Troppo presto per sapere cosa ci sia di vero nelle accuse tardive rivolte ad un vecchio. In Francia era già capitato che dei modelli di Robert Doisneau lo portassero in tribunale pretendendo risarcimenti che non erano affatto dovuti. Per fortuna Doisneau conservava ancora le ricevute dei pagamenti dopo tanti decenni e i malfattori vennero smentiti.
Uscendo però dal caso specifico, che se dimostrato merita certamente la più ferma condanna morale di qualsiasi persona civile, vorrei sottolineare come ogni iconografia, ed in specie quella fotografica, mantiene una relazione fondamentale con il soggetto. La maggior parte delle persone non colgono la separazione tra il lavoro dell'autore e i suoi soggetti. Anzi, tanto più il suo lavoro è ben fatto, ancor più questa scissione risulta quasi impossibile. Si tratta della potenza dell'icona che viene a sostituirsi al modello da cui origina.

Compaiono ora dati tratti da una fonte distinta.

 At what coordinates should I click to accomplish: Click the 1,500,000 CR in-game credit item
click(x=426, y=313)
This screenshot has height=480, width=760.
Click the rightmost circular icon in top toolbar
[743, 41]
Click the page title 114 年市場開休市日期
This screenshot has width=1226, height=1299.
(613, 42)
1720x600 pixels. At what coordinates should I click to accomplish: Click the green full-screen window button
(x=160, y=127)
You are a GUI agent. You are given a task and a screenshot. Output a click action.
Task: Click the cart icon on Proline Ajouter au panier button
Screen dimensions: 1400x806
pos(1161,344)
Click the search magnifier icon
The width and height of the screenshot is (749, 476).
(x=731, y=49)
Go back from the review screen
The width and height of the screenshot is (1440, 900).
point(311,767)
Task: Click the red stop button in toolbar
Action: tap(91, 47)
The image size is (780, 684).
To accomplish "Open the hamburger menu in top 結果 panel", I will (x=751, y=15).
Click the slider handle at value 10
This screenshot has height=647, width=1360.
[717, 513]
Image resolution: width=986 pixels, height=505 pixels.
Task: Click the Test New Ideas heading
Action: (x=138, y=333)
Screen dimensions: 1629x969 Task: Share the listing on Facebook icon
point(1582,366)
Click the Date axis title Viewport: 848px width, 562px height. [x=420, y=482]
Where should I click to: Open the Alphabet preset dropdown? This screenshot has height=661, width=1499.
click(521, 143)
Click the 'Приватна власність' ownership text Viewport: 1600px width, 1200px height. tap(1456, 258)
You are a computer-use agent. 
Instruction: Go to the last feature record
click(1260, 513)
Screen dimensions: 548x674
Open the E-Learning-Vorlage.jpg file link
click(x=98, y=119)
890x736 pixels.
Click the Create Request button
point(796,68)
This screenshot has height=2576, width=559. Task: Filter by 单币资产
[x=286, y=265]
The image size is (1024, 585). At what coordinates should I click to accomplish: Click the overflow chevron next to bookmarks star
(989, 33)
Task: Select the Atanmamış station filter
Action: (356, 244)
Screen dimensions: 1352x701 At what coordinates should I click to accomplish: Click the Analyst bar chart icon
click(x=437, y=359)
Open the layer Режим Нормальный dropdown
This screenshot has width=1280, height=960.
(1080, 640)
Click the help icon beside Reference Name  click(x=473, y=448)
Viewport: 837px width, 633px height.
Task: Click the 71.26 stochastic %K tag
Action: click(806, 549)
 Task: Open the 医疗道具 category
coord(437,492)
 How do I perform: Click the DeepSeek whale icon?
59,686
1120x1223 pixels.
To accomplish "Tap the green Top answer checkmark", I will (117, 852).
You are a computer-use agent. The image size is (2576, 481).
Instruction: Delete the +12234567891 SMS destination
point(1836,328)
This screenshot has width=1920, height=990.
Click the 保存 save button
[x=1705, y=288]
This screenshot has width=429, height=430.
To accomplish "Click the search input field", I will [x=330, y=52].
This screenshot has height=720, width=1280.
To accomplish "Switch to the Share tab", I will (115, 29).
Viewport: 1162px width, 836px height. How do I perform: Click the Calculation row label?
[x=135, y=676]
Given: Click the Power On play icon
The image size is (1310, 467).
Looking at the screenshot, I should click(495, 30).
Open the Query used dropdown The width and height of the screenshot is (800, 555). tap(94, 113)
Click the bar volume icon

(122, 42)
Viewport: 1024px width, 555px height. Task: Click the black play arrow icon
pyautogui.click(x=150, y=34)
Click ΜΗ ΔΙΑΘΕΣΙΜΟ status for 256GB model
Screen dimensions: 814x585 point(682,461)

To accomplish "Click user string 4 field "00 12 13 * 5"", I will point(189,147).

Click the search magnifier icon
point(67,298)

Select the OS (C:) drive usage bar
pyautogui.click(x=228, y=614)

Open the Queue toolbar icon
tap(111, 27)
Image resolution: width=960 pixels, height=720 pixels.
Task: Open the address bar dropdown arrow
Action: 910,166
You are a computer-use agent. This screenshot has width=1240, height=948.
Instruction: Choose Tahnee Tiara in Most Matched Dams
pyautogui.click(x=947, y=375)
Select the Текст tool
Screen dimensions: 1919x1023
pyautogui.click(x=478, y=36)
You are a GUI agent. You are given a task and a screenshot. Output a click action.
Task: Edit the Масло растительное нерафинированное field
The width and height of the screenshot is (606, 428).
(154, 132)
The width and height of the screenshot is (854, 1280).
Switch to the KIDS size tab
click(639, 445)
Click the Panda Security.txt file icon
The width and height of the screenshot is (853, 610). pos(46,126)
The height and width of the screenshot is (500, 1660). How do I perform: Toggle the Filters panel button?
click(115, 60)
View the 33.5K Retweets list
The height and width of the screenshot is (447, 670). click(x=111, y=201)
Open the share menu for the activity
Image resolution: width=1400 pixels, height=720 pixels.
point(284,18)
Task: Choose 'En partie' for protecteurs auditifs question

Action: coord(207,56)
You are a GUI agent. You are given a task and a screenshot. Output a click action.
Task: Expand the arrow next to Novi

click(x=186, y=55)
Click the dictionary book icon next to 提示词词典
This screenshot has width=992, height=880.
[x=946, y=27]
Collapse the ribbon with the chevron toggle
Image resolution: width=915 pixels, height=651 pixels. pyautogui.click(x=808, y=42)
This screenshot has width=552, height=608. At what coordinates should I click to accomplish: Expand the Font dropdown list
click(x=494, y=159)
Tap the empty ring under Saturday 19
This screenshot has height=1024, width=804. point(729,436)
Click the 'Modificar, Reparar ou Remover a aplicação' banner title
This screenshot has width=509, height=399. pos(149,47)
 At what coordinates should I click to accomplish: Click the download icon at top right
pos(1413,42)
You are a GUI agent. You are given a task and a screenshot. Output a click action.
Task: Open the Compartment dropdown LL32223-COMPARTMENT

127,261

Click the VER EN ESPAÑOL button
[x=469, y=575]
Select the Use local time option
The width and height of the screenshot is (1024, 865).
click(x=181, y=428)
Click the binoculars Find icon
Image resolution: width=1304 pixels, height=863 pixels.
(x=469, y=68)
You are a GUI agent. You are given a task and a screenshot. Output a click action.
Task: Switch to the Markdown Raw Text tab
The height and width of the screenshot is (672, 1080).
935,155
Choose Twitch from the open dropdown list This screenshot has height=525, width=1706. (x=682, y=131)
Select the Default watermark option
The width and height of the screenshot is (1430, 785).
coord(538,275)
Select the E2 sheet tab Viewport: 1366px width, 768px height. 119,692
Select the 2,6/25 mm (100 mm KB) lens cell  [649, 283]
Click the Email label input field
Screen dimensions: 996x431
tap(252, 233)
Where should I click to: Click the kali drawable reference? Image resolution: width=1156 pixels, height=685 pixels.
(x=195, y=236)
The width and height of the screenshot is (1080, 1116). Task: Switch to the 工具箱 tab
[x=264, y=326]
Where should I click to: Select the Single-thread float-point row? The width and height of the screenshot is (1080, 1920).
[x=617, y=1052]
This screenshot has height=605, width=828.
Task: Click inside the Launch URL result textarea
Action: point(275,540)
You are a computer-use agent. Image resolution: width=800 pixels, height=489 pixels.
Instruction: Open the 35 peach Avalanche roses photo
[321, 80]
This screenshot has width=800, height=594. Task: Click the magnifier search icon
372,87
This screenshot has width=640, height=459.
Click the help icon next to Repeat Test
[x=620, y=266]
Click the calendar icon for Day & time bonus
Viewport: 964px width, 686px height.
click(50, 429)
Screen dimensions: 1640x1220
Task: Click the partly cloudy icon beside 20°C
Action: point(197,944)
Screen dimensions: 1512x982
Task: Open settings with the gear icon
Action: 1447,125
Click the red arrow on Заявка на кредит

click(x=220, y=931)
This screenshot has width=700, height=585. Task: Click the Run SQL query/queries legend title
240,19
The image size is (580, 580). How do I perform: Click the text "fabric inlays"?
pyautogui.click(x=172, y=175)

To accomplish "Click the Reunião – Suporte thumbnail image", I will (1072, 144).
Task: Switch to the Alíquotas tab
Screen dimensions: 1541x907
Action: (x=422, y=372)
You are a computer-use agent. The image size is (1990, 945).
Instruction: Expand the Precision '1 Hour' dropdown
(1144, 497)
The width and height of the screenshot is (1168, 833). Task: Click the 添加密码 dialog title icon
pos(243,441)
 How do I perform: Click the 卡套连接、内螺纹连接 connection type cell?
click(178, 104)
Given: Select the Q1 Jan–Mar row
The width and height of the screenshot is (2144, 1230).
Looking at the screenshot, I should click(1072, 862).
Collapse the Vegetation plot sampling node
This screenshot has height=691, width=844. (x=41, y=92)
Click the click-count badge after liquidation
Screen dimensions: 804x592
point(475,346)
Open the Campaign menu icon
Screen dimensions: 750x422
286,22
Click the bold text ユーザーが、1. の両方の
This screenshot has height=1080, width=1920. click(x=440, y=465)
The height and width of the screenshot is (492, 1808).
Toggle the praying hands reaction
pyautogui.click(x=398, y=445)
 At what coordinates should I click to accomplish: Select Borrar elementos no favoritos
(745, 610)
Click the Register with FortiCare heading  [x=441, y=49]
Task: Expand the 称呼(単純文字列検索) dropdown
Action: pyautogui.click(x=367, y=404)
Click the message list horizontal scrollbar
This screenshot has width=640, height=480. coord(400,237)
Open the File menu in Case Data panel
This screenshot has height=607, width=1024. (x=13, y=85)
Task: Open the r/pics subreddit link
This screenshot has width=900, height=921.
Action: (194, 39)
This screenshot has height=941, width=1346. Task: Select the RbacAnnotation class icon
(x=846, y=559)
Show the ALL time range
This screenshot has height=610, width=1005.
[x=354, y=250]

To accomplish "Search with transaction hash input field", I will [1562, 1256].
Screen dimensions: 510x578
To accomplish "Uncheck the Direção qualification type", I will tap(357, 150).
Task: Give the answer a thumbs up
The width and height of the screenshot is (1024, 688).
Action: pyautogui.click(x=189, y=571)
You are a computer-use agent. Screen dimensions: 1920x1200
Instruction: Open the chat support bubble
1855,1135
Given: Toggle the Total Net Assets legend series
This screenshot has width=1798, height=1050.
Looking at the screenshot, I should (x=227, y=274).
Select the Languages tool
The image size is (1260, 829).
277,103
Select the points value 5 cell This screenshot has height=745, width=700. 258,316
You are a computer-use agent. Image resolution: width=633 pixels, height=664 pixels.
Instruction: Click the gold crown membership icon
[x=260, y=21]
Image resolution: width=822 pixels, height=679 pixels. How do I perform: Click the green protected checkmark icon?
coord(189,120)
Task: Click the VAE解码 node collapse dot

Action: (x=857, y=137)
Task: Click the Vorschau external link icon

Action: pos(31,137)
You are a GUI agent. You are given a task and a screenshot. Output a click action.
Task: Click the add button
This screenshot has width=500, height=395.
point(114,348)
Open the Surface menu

In questo senso, la scelta del soggetto non è secondaria, ma fondante. Un vegetale, piuttosto che un luogo o una persona comunque vengano tradotti in immagine continueranno a proiettarsi come tali. Ecco forse perché nei social i gattini, i fiori e i tramonti continuano imperterriti a mietere consensi per quanto banali siano le iconografie che li contengono.